▶ [Short task]: Rewrite the material below as a JSON list of strings, one string per line, omitting blank lines.
============
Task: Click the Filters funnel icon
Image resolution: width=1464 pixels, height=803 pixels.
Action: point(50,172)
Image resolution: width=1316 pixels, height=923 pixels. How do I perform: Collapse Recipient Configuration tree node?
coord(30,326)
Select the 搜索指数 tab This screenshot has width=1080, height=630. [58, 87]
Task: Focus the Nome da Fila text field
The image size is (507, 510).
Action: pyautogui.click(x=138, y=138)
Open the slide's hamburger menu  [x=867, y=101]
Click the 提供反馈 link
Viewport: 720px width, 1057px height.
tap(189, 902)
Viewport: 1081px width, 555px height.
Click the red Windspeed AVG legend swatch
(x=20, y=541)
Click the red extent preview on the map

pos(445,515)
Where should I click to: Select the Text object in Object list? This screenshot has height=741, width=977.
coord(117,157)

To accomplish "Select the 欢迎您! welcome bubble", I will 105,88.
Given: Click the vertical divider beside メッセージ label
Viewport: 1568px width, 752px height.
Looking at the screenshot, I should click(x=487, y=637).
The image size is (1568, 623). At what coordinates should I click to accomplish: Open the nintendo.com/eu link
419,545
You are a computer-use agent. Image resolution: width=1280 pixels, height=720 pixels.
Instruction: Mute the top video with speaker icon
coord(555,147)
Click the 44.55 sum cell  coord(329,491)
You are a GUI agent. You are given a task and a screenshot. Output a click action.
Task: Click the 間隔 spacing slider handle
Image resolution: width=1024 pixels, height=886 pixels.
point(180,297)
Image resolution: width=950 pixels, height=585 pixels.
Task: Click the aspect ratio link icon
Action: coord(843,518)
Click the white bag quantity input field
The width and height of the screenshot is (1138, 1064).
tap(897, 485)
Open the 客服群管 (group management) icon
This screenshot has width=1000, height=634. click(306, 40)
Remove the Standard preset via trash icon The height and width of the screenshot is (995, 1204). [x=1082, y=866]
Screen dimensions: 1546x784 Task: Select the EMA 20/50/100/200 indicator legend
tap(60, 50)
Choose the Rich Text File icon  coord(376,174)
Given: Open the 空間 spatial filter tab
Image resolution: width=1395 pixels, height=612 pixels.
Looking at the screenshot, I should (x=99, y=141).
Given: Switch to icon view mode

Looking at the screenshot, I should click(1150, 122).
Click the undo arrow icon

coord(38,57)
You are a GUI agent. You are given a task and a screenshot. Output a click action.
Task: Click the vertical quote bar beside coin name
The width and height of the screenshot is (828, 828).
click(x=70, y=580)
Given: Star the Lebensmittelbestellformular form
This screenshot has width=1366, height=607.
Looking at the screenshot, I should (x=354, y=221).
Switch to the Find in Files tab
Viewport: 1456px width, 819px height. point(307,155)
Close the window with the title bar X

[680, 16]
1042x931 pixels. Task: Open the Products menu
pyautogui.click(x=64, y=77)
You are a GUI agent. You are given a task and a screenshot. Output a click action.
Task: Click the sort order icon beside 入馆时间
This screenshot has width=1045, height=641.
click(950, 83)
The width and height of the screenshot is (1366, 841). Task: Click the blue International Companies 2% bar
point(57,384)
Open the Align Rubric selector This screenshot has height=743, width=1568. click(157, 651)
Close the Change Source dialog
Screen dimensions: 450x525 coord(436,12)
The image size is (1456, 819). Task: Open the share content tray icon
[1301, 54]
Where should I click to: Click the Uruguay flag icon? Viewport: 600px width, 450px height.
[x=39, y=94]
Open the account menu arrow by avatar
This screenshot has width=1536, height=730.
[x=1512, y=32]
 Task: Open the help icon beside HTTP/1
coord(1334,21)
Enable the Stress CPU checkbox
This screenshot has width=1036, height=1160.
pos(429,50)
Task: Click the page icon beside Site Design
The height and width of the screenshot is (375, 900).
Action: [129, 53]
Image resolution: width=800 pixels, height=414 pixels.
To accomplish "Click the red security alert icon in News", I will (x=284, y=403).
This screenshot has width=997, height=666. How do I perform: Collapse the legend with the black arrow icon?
============
▶ [Response to this task]:
[
  "Task: Click the Filters funnel icon",
  "Image resolution: width=1464 pixels, height=803 pixels.",
  "Action: point(50,172)",
  "Image resolution: width=1316 pixels, height=923 pixels. How do I perform: Collapse Recipient Configuration tree node?",
  "coord(30,326)",
  "Select the 搜索指数 tab This screenshot has width=1080, height=630. [58, 87]",
  "Task: Focus the Nome da Fila text field",
  "The image size is (507, 510).",
  "Action: pyautogui.click(x=138, y=138)",
  "Open the slide's hamburger menu  [x=867, y=101]",
  "Click the 提供反馈 link",
  "Viewport: 720px width, 1057px height.",
  "tap(189, 902)",
  "Viewport: 1081px width, 555px height.",
  "Click the red Windspeed AVG legend swatch",
  "(x=20, y=541)",
  "Click the red extent preview on the map",
  "pos(445,515)",
  "Where should I click to: Select the Text object in Object list? This screenshot has height=741, width=977.",
  "coord(117,157)",
  "To accomplish \"Select the 欢迎您! welcome bubble\", I will 105,88.",
  "Given: Click the vertical divider beside メッセージ label",
  "Viewport: 1568px width, 752px height.",
  "Looking at the screenshot, I should click(x=487, y=637).",
  "The image size is (1568, 623). At what coordinates should I click to accomplish: Open the nintendo.com/eu link",
  "419,545",
  "You are a computer-use agent. Image resolution: width=1280 pixels, height=720 pixels.",
  "Instruction: Mute the top video with speaker icon",
  "coord(555,147)",
  "Click the 44.55 sum cell  coord(329,491)",
  "You are a GUI agent. You are given a task and a screenshot. Output a click action.",
  "Task: Click the 間隔 spacing slider handle",
  "Image resolution: width=1024 pixels, height=886 pixels.",
  "point(180,297)",
  "Image resolution: width=950 pixels, height=585 pixels.",
  "Task: Click the aspect ratio link icon",
  "Action: coord(843,518)",
  "Click the white bag quantity input field",
  "The width and height of the screenshot is (1138, 1064).",
  "tap(897, 485)",
  "Open the 客服群管 (group management) icon",
  "This screenshot has width=1000, height=634. click(306, 40)",
  "Remove the Standard preset via trash icon The height and width of the screenshot is (995, 1204). [x=1082, y=866]",
  "Screen dimensions: 1546x784 Task: Select the EMA 20/50/100/200 indicator legend",
  "tap(60, 50)",
  "Choose the Rich Text File icon  coord(376,174)",
  "Given: Open the 空間 spatial filter tab",
  "Image resolution: width=1395 pixels, height=612 pixels.",
  "Looking at the screenshot, I should (x=99, y=141).",
  "Given: Switch to icon view mode",
  "Looking at the screenshot, I should click(1150, 122).",
  "Click the undo arrow icon",
  "coord(38,57)",
  "You are a GUI agent. You are given a task and a screenshot. Output a click action.",
  "Task: Click the vertical quote bar beside coin name",
  "The width and height of the screenshot is (828, 828).",
  "click(x=70, y=580)",
  "Given: Star the Lebensmittelbestellformular form",
  "This screenshot has width=1366, height=607.",
  "Looking at the screenshot, I should (x=354, y=221).",
  "Switch to the Find in Files tab",
  "Viewport: 1456px width, 819px height. point(307,155)",
  "Close the window with the title bar X",
  "[680, 16]",
  "1042x931 pixels. Task: Open the Products menu",
  "pyautogui.click(x=64, y=77)",
  "You are a GUI agent. You are given a task and a screenshot. Output a click action.",
  "Task: Click the sort order icon beside 入馆时间",
  "This screenshot has width=1045, height=641.",
  "click(950, 83)",
  "The width and height of the screenshot is (1366, 841). Task: Click the blue International Companies 2% bar",
  "point(57,384)",
  "Open the Align Rubric selector This screenshot has height=743, width=1568. click(157, 651)",
  "Close the Change Source dialog",
  "Screen dimensions: 450x525 coord(436,12)",
  "The image size is (1456, 819). Task: Open the share content tray icon",
  "[1301, 54]",
  "Where should I click to: Click the Uruguay flag icon? Viewport: 600px width, 450px height.",
  "[x=39, y=94]",
  "Open the account menu arrow by avatar",
  "This screenshot has width=1536, height=730.",
  "[x=1512, y=32]",
  " Task: Open the help icon beside HTTP/1",
  "coord(1334,21)",
  "Enable the Stress CPU checkbox",
  "This screenshot has width=1036, height=1160.",
  "pos(429,50)",
  "Task: Click the page icon beside Site Design",
  "The height and width of the screenshot is (375, 900).",
  "Action: [129, 53]",
  "Image resolution: width=800 pixels, height=414 pixels.",
  "To accomplish \"Click the red security alert icon in News\", I will (x=284, y=403).",
  "This screenshot has width=997, height=666. How do I perform: Collapse the legend with the black arrow icon?"
]